Fix faster tokenizer multithreads bug (#3119)

joey12300 · web-flow · commit 2c294008b967 · 2022-08-23T19:12:47.000+08:00
* Add imdb hf datasets * Adjust thucnews load * upgrade faster_tokenizer * Revert "Adjust thucnews load" This reverts commit 677e33a. * Revert "Add imdb hf datasets" This reverts commit 72402f1. * Add CharToBytesOffsetConverter * Change return value of CharToBytesOffsetConverter * Fix some omp directive * fix some multithreads bug
diff --git a/faster_tokenizer/faster_tokenizer/include/pretokenizers/pretokenizer.h b/faster_tokenizer/faster_tokenizer/include/pretokenizers/pretokenizer.h
@@ -102,6 +102,13 @@ struct FASTERTOKENIZER_DECL BytesToCharOffsetConverter
   virtual bool convert(const core::Offset&, core::Offset*) const;
 };
 
+struct FASTERTOKENIZER_DECL CharToBytesOffsetConverter
+    : public OffsetConverter {
+  std::vector<size_t> offset_map_;
+  CharToBytesOffsetConverter(const std::string&);
+  virtual bool convert(const core::Offset&, core::Offset*) const;
+};
+
 }  // namespace pretokenizers
 }  // namespace faster_tokenizer
 }  // namespace paddlenlp
diff --git a/faster_tokenizer/faster_tokenizer/src/core/encoding.cc b/faster_tokenizer/faster_tokenizer/src/core/encoding.cc
@@ -19,6 +19,9 @@ limitations under the License. */
 #include <sstream>
 #include "glog/logging.h"
 
+#ifdef WITH_OMP
+#include <omp.h>
+#endif
 namespace paddlenlp {
 namespace faster_tokenizer {
 namespace core {
@@ -627,7 +630,12 @@ void PadEncodings(std::vector<Encoding>* encodings, const PadMethod& method) {
       pad_length % method.pad_to_multiple_of_) {
     pad_length += pad_length - pad_length % method.pad_to_multiple_of_;
   }
-  for (auto& encoding : *encodings) {
+  auto batch_size = encodings->size();
+#ifdef WITH_OMP
+#pragma omp parallel for if (batch_size >= 4 && omp_get_max_threads() > 1)
+#endif
+  for (int i = 0; i < batch_size; ++i) {
+    auto& encoding = (*encodings)[i];
     encoding.Pad(pad_length,
                  method.pad_id_,
                  method.pad_token_type_id_,
diff --git a/faster_tokenizer/faster_tokenizer/src/core/tokenizer.cc b/faster_tokenizer/faster_tokenizer/src/core/tokenizer.cc
@@ -252,17 +252,16 @@ void Tokenizer::EncodeBatchStrings(
     const std::vector<EncodeInput>& batch_encode_input,
     std::vector<Encoding>* encodings,
     bool add_special_tokens) const {
-  encodings->resize(batch_encode_input.size());
+  auto batch_size = batch_encode_input.size();
+  encodings->resize(batch_size);
 #ifdef WITH_OMP
 // (TODO:zhoushunjie): Simply use the batch size to estimate the workload of
 // tokenization.
 // Use workload to determine whether create omp threads. Need to optimize the
 // workload estimation.
-#pragma omp parallel for if (batch_encode_input.size() >= 4 &&               \
-                                                     omp_get_num_threads() > \
-                                                                         1)
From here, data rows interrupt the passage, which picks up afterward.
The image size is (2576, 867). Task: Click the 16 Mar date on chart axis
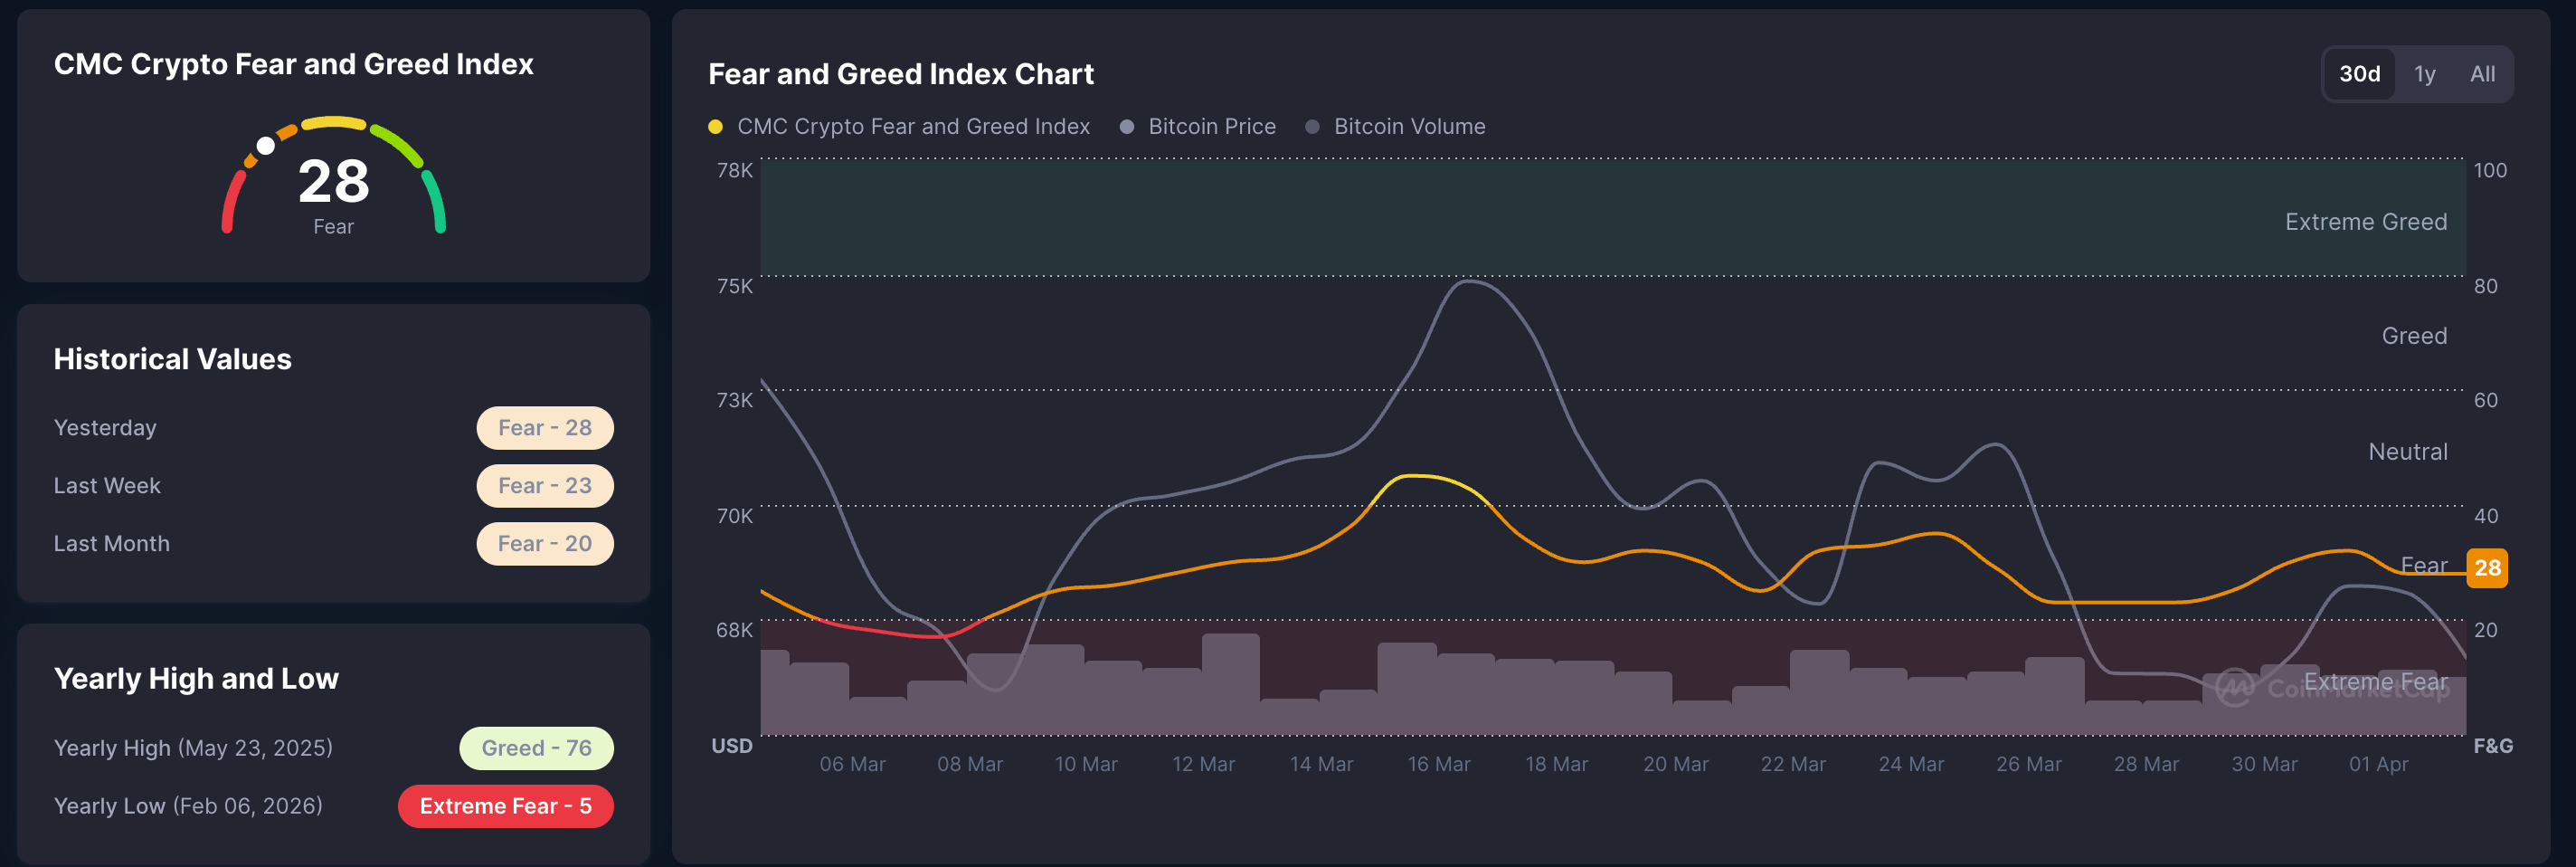1438,764
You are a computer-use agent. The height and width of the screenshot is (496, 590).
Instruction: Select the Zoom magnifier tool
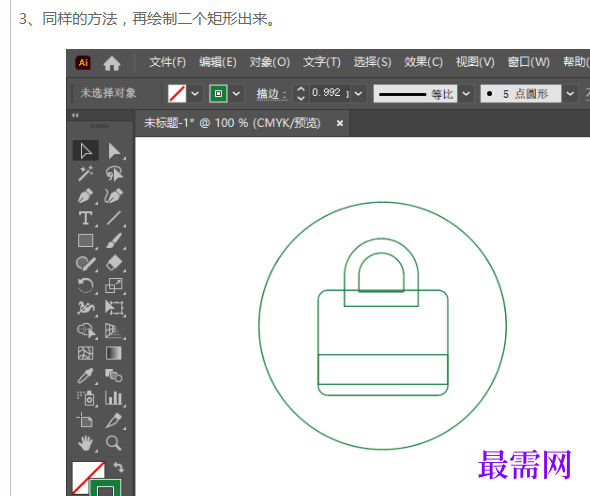[x=113, y=443]
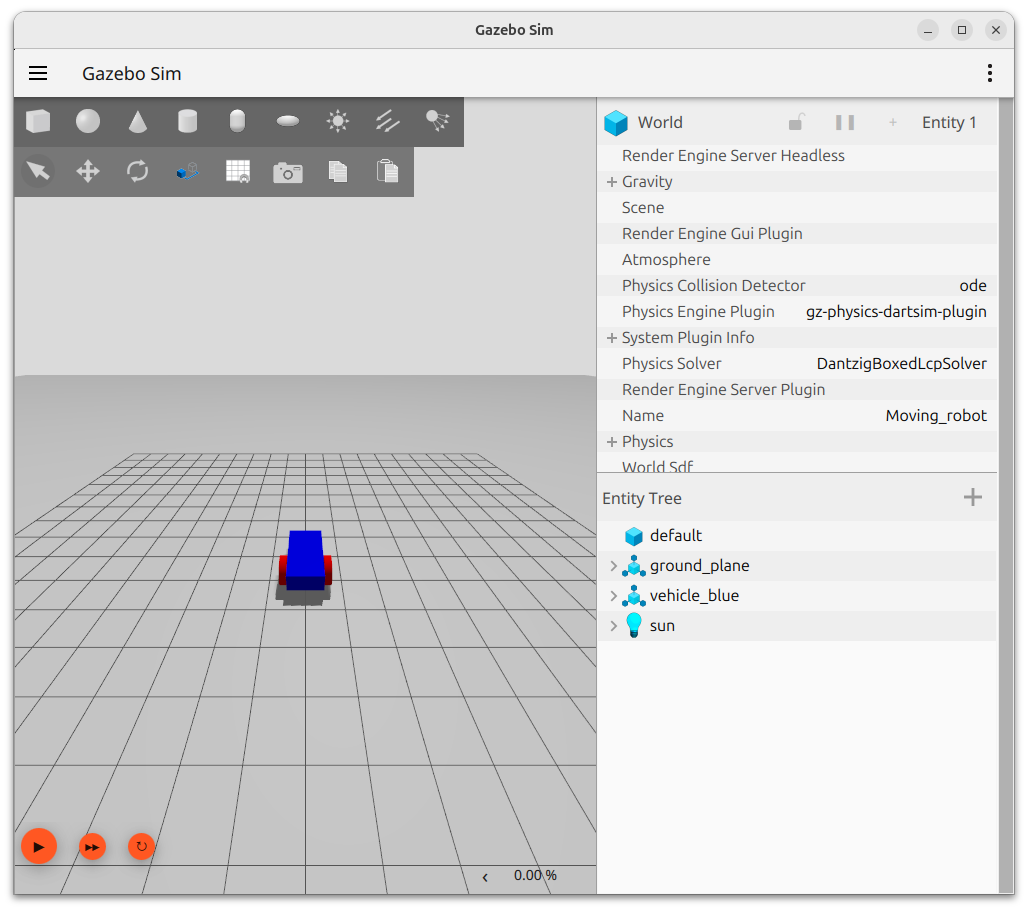Activate the Rotate mode tool
The image size is (1028, 911).
point(138,172)
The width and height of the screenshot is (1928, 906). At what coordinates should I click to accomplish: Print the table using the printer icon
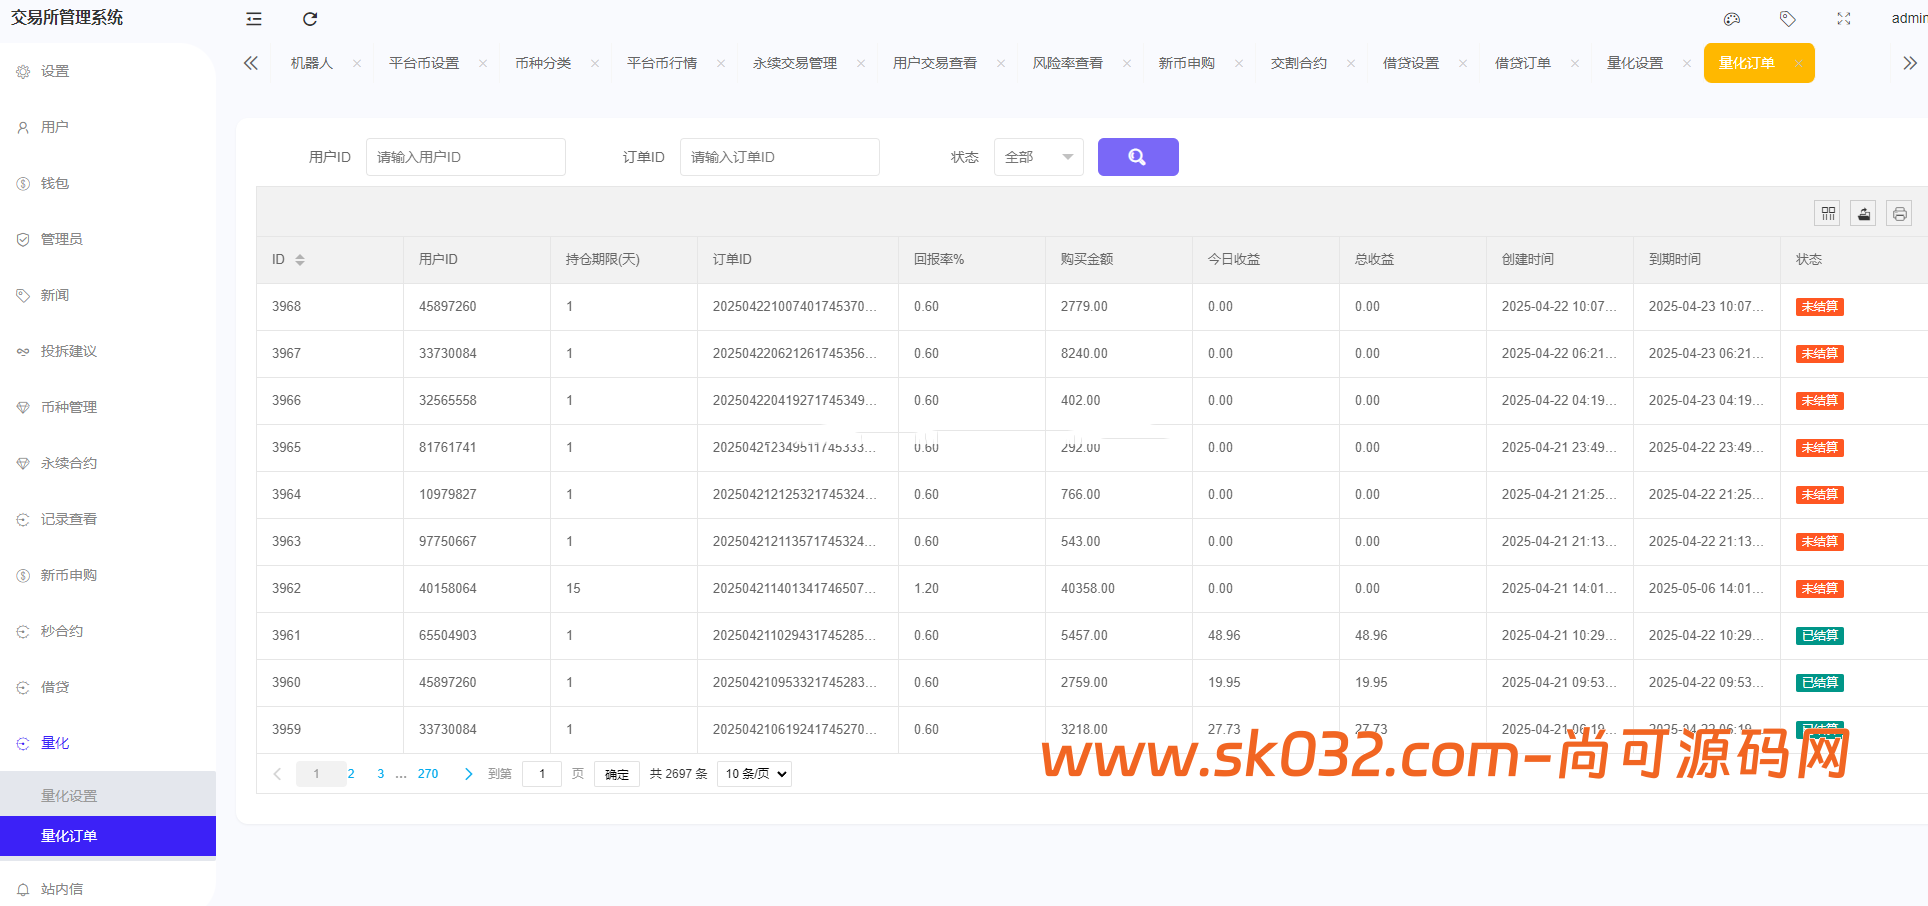click(1899, 212)
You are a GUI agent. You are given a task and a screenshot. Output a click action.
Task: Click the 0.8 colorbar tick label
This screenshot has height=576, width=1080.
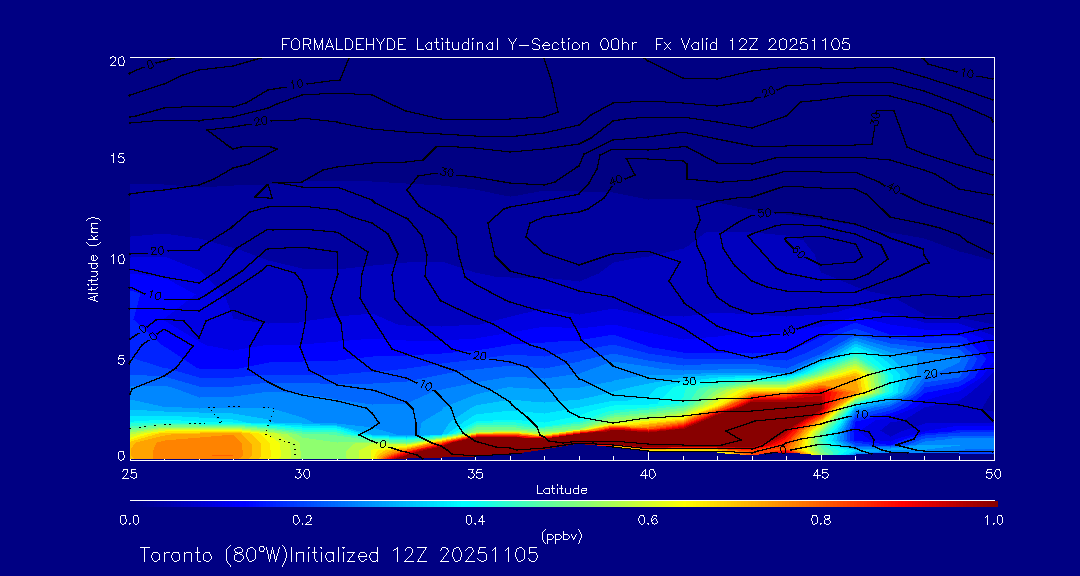coord(821,520)
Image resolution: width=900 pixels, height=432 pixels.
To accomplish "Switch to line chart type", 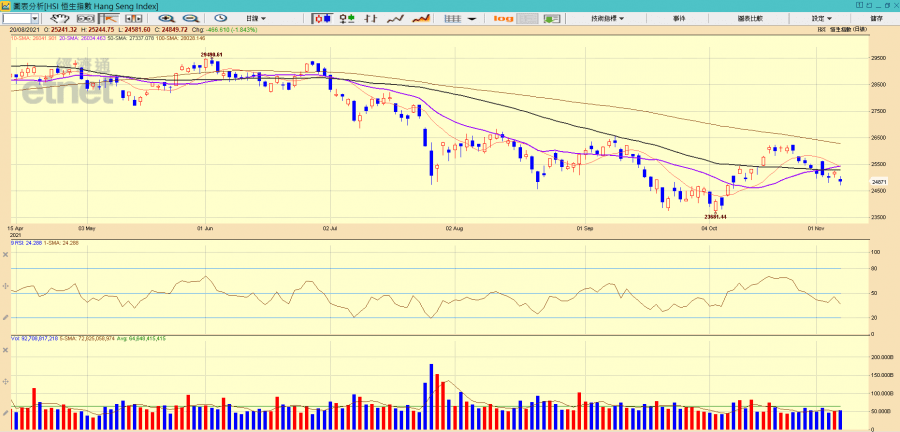I will (x=396, y=18).
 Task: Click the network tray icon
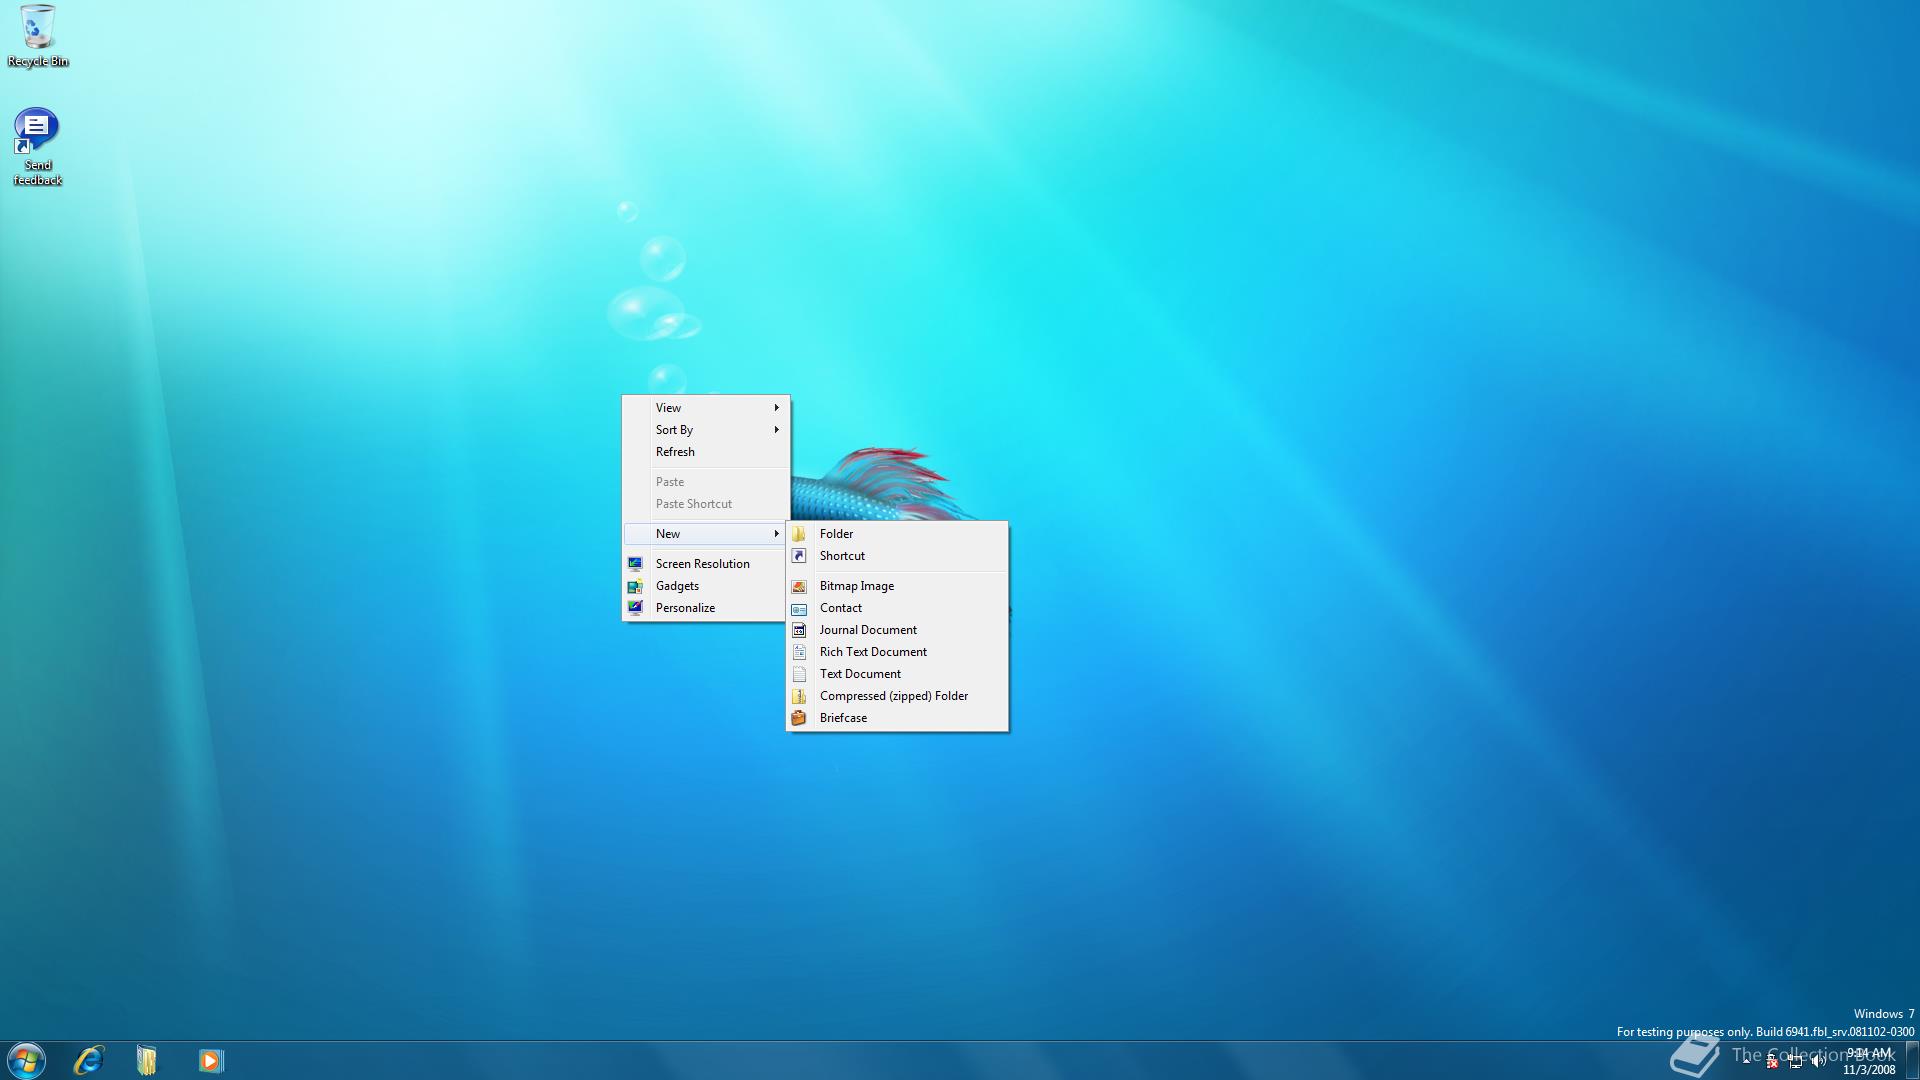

+#pragma omp parallel for if (batch_size >= 4 && omp_get_max_threads() > 1)
 #endif
-  for (int i = 0; i < batch_encode_input.size(); ++i) {
+  for (int i = 0; i < batch_size; ++i) {
     EncodePairStrings(
         batch_encode_input[i], &(*encodings)[i], add_special_tokens);
   }
@@ -294,17 +293,16 @@ void Tokenizer::EncodeBatchStringsCharOffsets(
     const std::vector<EncodeInput>& batch_encode_input,
     std::vector<Encoding>* encodings,
     bool add_special_tokens) const {
-  encodings->resize(batch_encode_input.size());
+  auto batch_size = batch_encode_input.size();
+  encodings->resize(batch_size);
 #ifdef WITH_OMP
 // (TODO:zhoushunjie): Simply use the batch size to estimate the workload of
 // tokenization.
 // Use workload to determine whether create omp threads. Need to optimize the
 // workload estimation.
-#pragma omp parallel for if (batch_encode_input.size() >= 4 &&               \
-                                                     omp_get_num_threads() > \
-                                                                         1)
+#pragma omp parallel for if (batch_size >= 4 && omp_get_max_threads() > 1)
 #endif
-  for (int i = 0; i < batch_encode_input.size(); ++i) {
+  for (int i = 0; i < batch_size; ++i) {
     Encoding encoding;
     EncodePairStringsCharOffsets(
         batch_encode_input[i], &encoding, add_special_tokens);
diff --git a/faster_tokenizer/faster_tokenizer/src/pretokenizers/pretokenizer.cc b/faster_tokenizer/faster_tokenizer/src/pretokenizers/pretokenizer.cc
@@ -55,6 +55,37 @@ bool BytesToCharOffsetConverter::convert(const core::Offset& offset,
   return true;
 }
 
+
+CharToBytesOffsetConverter::CharToBytesOffsetConverter(const std::string& seq)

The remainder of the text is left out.